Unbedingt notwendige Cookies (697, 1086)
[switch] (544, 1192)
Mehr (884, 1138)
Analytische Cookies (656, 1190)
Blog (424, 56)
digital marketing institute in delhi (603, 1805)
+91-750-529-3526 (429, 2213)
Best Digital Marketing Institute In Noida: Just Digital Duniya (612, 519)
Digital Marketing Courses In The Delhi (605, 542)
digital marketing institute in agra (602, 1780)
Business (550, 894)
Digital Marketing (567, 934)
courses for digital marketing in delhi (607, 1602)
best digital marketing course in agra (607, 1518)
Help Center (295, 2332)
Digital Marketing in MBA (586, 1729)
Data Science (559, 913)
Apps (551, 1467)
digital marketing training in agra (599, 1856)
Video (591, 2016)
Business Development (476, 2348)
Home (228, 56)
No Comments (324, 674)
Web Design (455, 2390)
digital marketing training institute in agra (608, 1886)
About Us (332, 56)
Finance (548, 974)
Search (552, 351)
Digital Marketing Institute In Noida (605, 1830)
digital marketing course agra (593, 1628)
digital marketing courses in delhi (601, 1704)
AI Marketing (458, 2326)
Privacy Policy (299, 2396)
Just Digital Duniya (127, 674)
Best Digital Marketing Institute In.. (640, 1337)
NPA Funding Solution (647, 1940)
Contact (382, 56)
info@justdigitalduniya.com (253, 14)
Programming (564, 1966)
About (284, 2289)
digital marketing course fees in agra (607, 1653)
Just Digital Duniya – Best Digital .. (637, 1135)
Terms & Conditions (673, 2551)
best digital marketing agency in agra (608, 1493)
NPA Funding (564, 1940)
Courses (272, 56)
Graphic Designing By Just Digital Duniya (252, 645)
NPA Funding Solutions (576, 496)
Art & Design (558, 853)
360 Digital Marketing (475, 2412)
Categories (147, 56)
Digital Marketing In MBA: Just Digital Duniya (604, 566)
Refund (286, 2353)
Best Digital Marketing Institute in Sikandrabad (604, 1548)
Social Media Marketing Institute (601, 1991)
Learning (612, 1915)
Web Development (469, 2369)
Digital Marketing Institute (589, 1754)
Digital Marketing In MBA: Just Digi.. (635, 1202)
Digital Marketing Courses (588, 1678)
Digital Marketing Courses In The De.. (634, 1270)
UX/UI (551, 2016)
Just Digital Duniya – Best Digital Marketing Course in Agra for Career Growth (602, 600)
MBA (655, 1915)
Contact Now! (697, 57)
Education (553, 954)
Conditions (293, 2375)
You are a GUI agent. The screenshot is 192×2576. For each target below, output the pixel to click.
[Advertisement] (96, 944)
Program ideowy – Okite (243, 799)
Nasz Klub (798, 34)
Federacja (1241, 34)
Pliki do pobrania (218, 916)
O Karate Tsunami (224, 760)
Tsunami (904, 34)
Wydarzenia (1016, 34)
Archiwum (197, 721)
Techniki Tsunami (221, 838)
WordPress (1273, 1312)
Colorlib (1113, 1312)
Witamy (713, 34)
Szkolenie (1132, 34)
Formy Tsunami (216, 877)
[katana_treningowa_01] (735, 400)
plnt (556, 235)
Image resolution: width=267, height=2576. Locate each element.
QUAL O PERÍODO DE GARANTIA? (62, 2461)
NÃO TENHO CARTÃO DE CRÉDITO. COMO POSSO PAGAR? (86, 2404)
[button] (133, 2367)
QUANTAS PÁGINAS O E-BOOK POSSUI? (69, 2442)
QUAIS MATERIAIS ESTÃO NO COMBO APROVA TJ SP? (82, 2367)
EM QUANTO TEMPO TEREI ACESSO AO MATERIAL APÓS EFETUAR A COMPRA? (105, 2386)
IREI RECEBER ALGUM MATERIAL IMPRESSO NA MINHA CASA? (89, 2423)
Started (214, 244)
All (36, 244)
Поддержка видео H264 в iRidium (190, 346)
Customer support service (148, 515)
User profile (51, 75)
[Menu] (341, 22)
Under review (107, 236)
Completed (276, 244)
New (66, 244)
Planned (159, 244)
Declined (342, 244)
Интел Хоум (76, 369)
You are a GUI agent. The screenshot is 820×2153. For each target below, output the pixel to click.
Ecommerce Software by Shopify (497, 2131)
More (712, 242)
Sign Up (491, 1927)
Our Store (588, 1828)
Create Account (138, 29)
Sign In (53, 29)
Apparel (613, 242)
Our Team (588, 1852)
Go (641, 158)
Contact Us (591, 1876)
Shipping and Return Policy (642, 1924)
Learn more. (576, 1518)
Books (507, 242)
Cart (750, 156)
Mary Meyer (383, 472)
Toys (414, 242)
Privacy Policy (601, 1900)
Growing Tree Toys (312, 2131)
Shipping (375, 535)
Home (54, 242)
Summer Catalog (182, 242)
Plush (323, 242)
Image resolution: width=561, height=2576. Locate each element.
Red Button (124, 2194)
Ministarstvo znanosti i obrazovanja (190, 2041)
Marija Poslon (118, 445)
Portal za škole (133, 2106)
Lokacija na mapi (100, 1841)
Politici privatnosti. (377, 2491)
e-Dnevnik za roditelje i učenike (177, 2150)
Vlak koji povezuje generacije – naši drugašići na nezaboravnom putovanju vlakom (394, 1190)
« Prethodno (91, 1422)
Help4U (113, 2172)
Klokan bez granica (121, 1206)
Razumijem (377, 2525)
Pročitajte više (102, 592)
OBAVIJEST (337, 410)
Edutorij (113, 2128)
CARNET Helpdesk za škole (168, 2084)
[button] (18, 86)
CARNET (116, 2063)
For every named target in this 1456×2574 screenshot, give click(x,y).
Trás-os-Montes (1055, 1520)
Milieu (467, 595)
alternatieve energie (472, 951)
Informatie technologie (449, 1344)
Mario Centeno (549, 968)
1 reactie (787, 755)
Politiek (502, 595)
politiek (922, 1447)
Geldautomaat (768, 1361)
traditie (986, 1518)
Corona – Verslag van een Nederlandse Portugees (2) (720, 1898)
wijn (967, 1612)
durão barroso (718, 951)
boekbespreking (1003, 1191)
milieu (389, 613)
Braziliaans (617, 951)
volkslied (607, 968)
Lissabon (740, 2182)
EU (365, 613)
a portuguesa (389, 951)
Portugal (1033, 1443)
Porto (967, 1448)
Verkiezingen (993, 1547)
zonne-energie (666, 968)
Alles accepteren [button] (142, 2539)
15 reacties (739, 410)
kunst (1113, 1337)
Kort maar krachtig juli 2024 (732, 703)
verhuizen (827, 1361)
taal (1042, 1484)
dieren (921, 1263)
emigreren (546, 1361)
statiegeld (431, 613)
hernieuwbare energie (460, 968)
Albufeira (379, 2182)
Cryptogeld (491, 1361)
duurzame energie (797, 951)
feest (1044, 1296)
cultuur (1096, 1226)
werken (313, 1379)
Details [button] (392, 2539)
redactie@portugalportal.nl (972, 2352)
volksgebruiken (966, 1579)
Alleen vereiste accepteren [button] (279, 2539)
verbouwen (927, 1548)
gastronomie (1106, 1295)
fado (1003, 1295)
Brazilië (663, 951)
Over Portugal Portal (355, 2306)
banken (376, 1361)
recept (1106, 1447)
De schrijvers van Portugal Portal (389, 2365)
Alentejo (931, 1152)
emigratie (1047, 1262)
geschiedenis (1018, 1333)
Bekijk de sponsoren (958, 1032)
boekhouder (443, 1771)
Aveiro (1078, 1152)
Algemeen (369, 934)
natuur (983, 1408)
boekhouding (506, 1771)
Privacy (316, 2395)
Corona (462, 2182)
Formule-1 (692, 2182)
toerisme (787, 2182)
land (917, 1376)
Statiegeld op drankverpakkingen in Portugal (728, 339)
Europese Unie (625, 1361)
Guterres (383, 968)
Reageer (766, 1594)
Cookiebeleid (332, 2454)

**What you should do:**
Copy down the material exactly as written.

**Result of this exercise:**
Unbedingt notwendige Cookies (697, 1086)
[switch] (544, 1192)
Mehr (884, 1138)
Analytische Cookies (656, 1190)
Blog (424, 56)
digital marketing institute in delhi (603, 1805)
+91-750-529-3526 (429, 2213)
Best Digital Marketing Institute In Noida: Just Digital Duniya (612, 519)
Digital Marketing Courses In The Delhi (605, 542)
digital marketing institute in agra (602, 1780)
Business (550, 894)
Digital Marketing (567, 934)
courses for digital marketing in delhi (607, 1602)
best digital marketing course in agra (607, 1518)
Help Center (295, 2332)
Digital Marketing in MBA (586, 1729)
Data Science (559, 913)
Apps (551, 1467)
digital marketing training in agra (599, 1856)
Video (591, 2016)
Business Development (476, 2348)
Home (228, 56)
No Comments (324, 674)
Web Design (455, 2390)
digital marketing training institute in agra (608, 1886)
About Us (332, 56)
Finance (548, 974)
Search (552, 351)
Digital Marketing Institute In Noida (605, 1830)
digital marketing course agra (593, 1628)
digital marketing courses in delhi (601, 1704)
AI Marketing (458, 2326)
Privacy Policy (299, 2396)
Just Digital Duniya (127, 674)
Best Digital Marketing Institute In.. (640, 1337)
NPA Funding Solution (647, 1940)
Contact (382, 56)
info@justdigitalduniya.com (253, 14)
Programming (564, 1966)
About (284, 2289)
digital marketing course fees in agra (607, 1653)
Just Digital Duniya – Best Digital .. (637, 1135)
Terms & Conditions (673, 2551)
best digital marketing agency in agra (608, 1493)
NPA Funding (564, 1940)
Courses (272, 56)
Graphic Designing By Just Digital Duniya (252, 645)
NPA Funding Solutions (576, 496)
Art & Design (558, 853)
360 Digital Marketing (475, 2412)
Categories (147, 56)
Digital Marketing In MBA: Just Digital Duniya (604, 566)
Refund (286, 2353)
Best Digital Marketing Institute in Sikandrabad (604, 1548)
Social Media Marketing Institute (601, 1991)
Learning (612, 1915)
Web Development (469, 2369)
Digital Marketing Institute (589, 1754)
Digital Marketing In MBA: Just Digi.. (635, 1202)
Digital Marketing Courses (588, 1678)
Digital Marketing Courses In The De.. (634, 1270)
UX/UI (551, 2016)
Just Digital Duniya – Best Digital Marketing Course in Agra for Career Growth (602, 600)
MBA (655, 1915)
Contact Now! (697, 57)
Education (553, 954)
Conditions (293, 2375)
You are a GUI agent. The screenshot is 192×2576. For each target below, output the pixel to click.
[Advertisement] (96, 944)
Program ideowy – Okite (243, 799)
Nasz Klub (798, 34)
Federacja (1241, 34)
Pliki do pobrania (218, 916)
O Karate Tsunami (224, 760)
Tsunami (904, 34)
Wydarzenia (1016, 34)
Archiwum (197, 721)
Techniki Tsunami (221, 838)
WordPress (1273, 1312)
Colorlib (1113, 1312)
Witamy (713, 34)
Szkolenie (1132, 34)
Formy Tsunami (216, 877)
[katana_treningowa_01] (735, 400)
plnt (556, 235)
Image resolution: width=267, height=2576. Locate each element.
QUAL O PERÍODO DE GARANTIA? (62, 2461)
NÃO TENHO CARTÃO DE CRÉDITO. COMO POSSO PAGAR? (86, 2404)
[button] (133, 2367)
QUANTAS PÁGINAS O E-BOOK POSSUI? (69, 2442)
QUAIS MATERIAIS ESTÃO NO COMBO APROVA TJ SP? (82, 2367)
EM QUANTO TEMPO TEREI ACESSO AO MATERIAL APÓS EFETUAR A COMPRA? (105, 2386)
IREI RECEBER ALGUM MATERIAL IMPRESSO NA MINHA CASA? (89, 2423)
Started (214, 244)
All (36, 244)
Поддержка видео H264 в iRidium (190, 346)
Customer support service (148, 515)
User profile (51, 75)
[Menu] (341, 22)
Under review (107, 236)
Completed (276, 244)
New (66, 244)
Planned (159, 244)
Declined (342, 244)
Интел Хоум (76, 369)
You are a GUI agent. The screenshot is 820×2153. For each target below, output the pixel to click.
Ecommerce Software by Shopify (497, 2131)
More (712, 242)
Sign Up (491, 1927)
Our Store (588, 1828)
Create Account (138, 29)
Sign In (53, 29)
Apparel (613, 242)
Our Team (588, 1852)
Go (641, 158)
Contact Us (591, 1876)
Shipping and Return Policy (642, 1924)
Learn more. (576, 1518)
Books (507, 242)
Cart (750, 156)
Mary Meyer (383, 472)
Toys (414, 242)
Privacy Policy (601, 1900)
Growing Tree Toys (312, 2131)
Shipping (375, 535)
Home (54, 242)
Summer Catalog (182, 242)
Plush (323, 242)
Image resolution: width=561, height=2576. Locate each element.
Red Button (124, 2194)
Ministarstvo znanosti i obrazovanja (190, 2041)
Marija Poslon (118, 445)
Portal za škole (133, 2106)
Lokacija na mapi (100, 1841)
Politici privatnosti. (377, 2491)
e-Dnevnik za roditelje i učenike (177, 2150)
Vlak koji povezuje generacije – naši drugašići na nezaboravnom putovanju vlakom (394, 1190)
« Prethodno (91, 1422)
Help4U (113, 2172)
Klokan bez granica (121, 1206)
Razumijem (377, 2525)
Pročitajte više (102, 592)
OBAVIJEST (337, 410)
Edutorij (113, 2128)
CARNET Helpdesk za škole (168, 2084)
[button] (18, 86)
CARNET (116, 2063)
For every named target in this 1456×2574 screenshot, give click(x,y).
Trás-os-Montes (1055, 1520)
Milieu (467, 595)
alternatieve energie (472, 951)
Informatie technologie (449, 1344)
Mario Centeno (549, 968)
1 reactie (787, 755)
Politiek (502, 595)
politiek (922, 1447)
Geldautomaat (768, 1361)
traditie (986, 1518)
Corona – Verslag van een Nederlandse Portugees (2) (720, 1898)
wijn (967, 1612)
durão barroso (718, 951)
boekbespreking (1003, 1191)
milieu (389, 613)
Braziliaans (617, 951)
volkslied (607, 968)
Lissabon (740, 2182)
EU (365, 613)
a portuguesa (389, 951)
Portugal (1033, 1443)
Porto (967, 1448)
Verkiezingen (993, 1547)
zonne-energie (666, 968)
Alles accepteren [button] (142, 2539)
15 reacties (739, 410)
kunst (1113, 1337)
Kort maar krachtig juli 2024 (732, 703)
verhuizen (827, 1361)
taal (1042, 1484)
dieren (921, 1263)
emigreren (546, 1361)
statiegeld (431, 613)
hernieuwbare energie (460, 968)
Albufeira (379, 2182)
Cryptogeld (491, 1361)
duurzame energie (797, 951)
feest (1044, 1296)
cultuur (1096, 1226)
werken (313, 1379)
Details [button] (392, 2539)
redactie@portugalportal.nl (972, 2352)
volksgebruiken (966, 1579)
Alleen vereiste accepteren [button] (279, 2539)
verbouwen (927, 1548)
gastronomie (1106, 1295)
fado (1003, 1295)
Brazilië (663, 951)
Over Portugal Portal (355, 2306)
banken (376, 1361)
recept (1106, 1447)
De schrijvers van Portugal Portal (389, 2365)
Alentejo (931, 1152)
emigratie (1047, 1262)
geschiedenis (1018, 1333)
Bekijk de sponsoren (958, 1032)
boekhouder (443, 1771)
Aveiro (1078, 1152)
Algemeen (369, 934)
natuur (983, 1408)
boekhouding (506, 1771)
Privacy (316, 2395)
Corona (462, 2182)
Formule-1 (692, 2182)
toerisme (787, 2182)
land (917, 1376)
Statiegeld op drankverpakkingen in Portugal (728, 339)
Europese Unie (625, 1361)
Guterres (383, 968)
Reageer (766, 1594)
Cookiebeleid (332, 2454)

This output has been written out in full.